Chapter 5, about bonded Chinese servants, further clarifies the continued racial regulation of domestic labor. Beginning with an anecdote from a U.S. Marine Corps colonel who employed "Ah" See, Urban illustrates the patronizing racism undergirding U.S. immigration policy and prevailing cultural attitudes. Through a contract and bonding system, Chinese immigrant labor was highly monitored and regulated during the exclusionary period; the only Chinese allowed to work in the United States were servants, and there was no method by which they could transition from contract laborers to permanent residents or citizens. As the author indicates, this was the basis of a "guest worker" program as we understand it today. Denying residency status or citizenship created opportunities for exploitation because Chinese had no legal protections of due process. Urban's contributions in this chapter reveal the dilemma at the time, as he discusses how immigration officials tried to have it both ways by upholding exclusionary policies while allowing opportunities for Chinese immigrants to enter and work in the United States.

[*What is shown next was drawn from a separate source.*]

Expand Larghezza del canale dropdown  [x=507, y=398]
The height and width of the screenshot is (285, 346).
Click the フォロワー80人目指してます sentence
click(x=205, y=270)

The detail with which Urban traces the relationships between immigration policies, racism, and labor markets is valuable, and his arguments add complexity and depth to social historians' explorations of labor—particularly Chinese labor—in the United States. In addition, this book is timely, partly because it resonates with the continuing contemporary political rhetoric about immigration and the economic "threat" of China, but primarily because it carves a space for discussing domestic labor as a major component of nation building. Urban draws links between race studies, immigration law, and gender studies and buttresses his arguments with the commentaries and reports of a wide variety of writers from the period. He organizes the book both topically and chronologically, building a comprehensive argument about labor policy and its enactment in the United States.
Tena L. Helton is Associate Professor of English at the University of Illinois Springfield. Her primary expertise is in nineteenth-century literature and culture. A specialist in early American literature and culture, she has published articles on African American, Native American, and Asian American history, literature, and film in various academic journals.